When the pants come off, a man wants to feel confident that his partner(s) are impressed with what he has to present. Not surprisingly, a man may concentrate on making a good impression visually, emphasizing perhaps his length or girth, or the appeal of his manhood skin (which demonstrates his attention to proper male organ care), or the obvious firmness of his tumescence. |
But no matter how impressive the visual, it can all vanish if his manhood gives off an unfortunate strong member odor. Battling persistent odor can be a challenge for many men, due to the multiplicity of causes. And surprisingly, one of those causes may be antiperspirants, of all things.
Start with sweat
If a guy is going to look into member odor, he has to start with sweat. While there can be other factors - such as, say, a fungal infection or a urinary tract issue - the most common cause of member odor is the presence of sweat. (The emphasis is on the presence of sweat rather than sweat itself for a key reason: sweat doesn’t really smell. Bacteria are what causes unpleasant odor, but the bacteria doesn’t release that odor until it mingles with sweat.)
Sweat clearly is more common in a warm area, and the member is in what might be considered the "tropics" of the body. Not only is it wrapped under (usually) two layers of clothing - underwear and pants, either or both of which may be very tight, thereby increasing the amount of heat - but the hair surrounding it adds a further layer of insulation. Add to this the fact that when a man has tumescence, the increased blood flow bumps the temperature up, and it’s easy to see why the member is a heat factory producing sweat even before any activity begins. Once a man engages in physical activity, whether walking or playing football, the heat simply increases - and so does the sweat.
But why should antiperspirants affect member odor? Aren’t they designed to stop sweat in the first place? And besides, antiperspirants aren’t designed for the manhood; they’re meant to be used under the arms.

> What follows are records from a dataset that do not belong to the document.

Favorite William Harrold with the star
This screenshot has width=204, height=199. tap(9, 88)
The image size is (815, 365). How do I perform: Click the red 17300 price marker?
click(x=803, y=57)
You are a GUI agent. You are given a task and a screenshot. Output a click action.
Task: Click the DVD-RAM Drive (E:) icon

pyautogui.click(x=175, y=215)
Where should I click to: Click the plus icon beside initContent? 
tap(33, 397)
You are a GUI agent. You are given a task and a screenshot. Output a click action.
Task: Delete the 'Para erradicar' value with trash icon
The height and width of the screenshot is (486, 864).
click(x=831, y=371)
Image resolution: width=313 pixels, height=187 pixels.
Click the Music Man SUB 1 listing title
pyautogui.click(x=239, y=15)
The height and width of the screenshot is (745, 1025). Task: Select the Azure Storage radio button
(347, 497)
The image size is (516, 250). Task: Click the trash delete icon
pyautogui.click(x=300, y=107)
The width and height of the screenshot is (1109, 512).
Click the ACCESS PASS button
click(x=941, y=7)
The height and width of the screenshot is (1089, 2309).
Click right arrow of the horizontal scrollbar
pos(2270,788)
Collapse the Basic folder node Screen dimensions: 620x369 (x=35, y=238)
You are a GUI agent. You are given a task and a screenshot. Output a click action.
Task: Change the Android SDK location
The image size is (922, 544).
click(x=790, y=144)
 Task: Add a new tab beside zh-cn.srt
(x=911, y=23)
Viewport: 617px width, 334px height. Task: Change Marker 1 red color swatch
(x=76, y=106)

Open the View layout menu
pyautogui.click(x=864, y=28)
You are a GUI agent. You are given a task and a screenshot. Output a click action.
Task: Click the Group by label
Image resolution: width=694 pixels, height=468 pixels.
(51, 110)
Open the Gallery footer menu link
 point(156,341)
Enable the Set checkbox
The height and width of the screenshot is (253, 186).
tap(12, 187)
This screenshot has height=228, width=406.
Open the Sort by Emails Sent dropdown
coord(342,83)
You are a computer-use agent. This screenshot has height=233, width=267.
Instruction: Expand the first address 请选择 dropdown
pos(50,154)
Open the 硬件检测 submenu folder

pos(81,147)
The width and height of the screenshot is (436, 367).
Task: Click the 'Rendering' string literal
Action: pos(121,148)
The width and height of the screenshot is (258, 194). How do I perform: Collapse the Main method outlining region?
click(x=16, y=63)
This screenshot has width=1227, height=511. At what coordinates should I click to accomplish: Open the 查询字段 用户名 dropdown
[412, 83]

Both of those things are true. But let’s look at how antiperspirants work.
Deodorants work by killing the bacteria that combines with sweat to produce odor. Antiperspirants also kill bacteria, but they also stop or reduce sweat itself, by temporarily blocking the pores that allow sweat to flow. So when antiperspirant is used under the arms, it stops (or at least reduces) sweat from leaving the underarms.
The problem is that all that sweat still needs to leave the body, so it has to find other places where antiperspirant has not been used - such as, say, the manhood. So when a guy uses antiperspirants, he’s solving underarm odor but adding to member odor.
Antiperspirants are important to blocking general body odor, so a man who finds them effective at this shouldn’t necessarily stop. But he does need to up his game when it comes to stemming the member odor. He definitely needs to bathe regularly, paying special attention to the member, and to wear looser, less restrictive clothes made of natural fibers that allow the skin to breathe. And he should air out his manhood, ideally for a couple of hours every day.
In addition, a guy whose use of antiperspirants may increase his member odor should try to reduce the bacteria in his midsection. An aide in this area is the use of a superior male organ health crème (health professionals recommend Man1 Man Oil, which is clinically proven mild and safe for skin), a neuroprotective ingredient, is better positioned to help restore some of that lost sensitivity. The crème should include vitamin A, which has known anti-bacterial properties that can help in the fight against persistent member odor. Healthier manhood skin can also be useful, so the crème should include antioxidants like alpha lipoic acid which strengthen skin by fighting against oxidative stress.
Visit www.menshealthfirst.com for more information about treating common male organ health problems, including soreness, redness and loss of male organ sensation. John Dugan is a professional writer who specializes in men's health issues and is an ongoing contributing writer to numerous online web sites.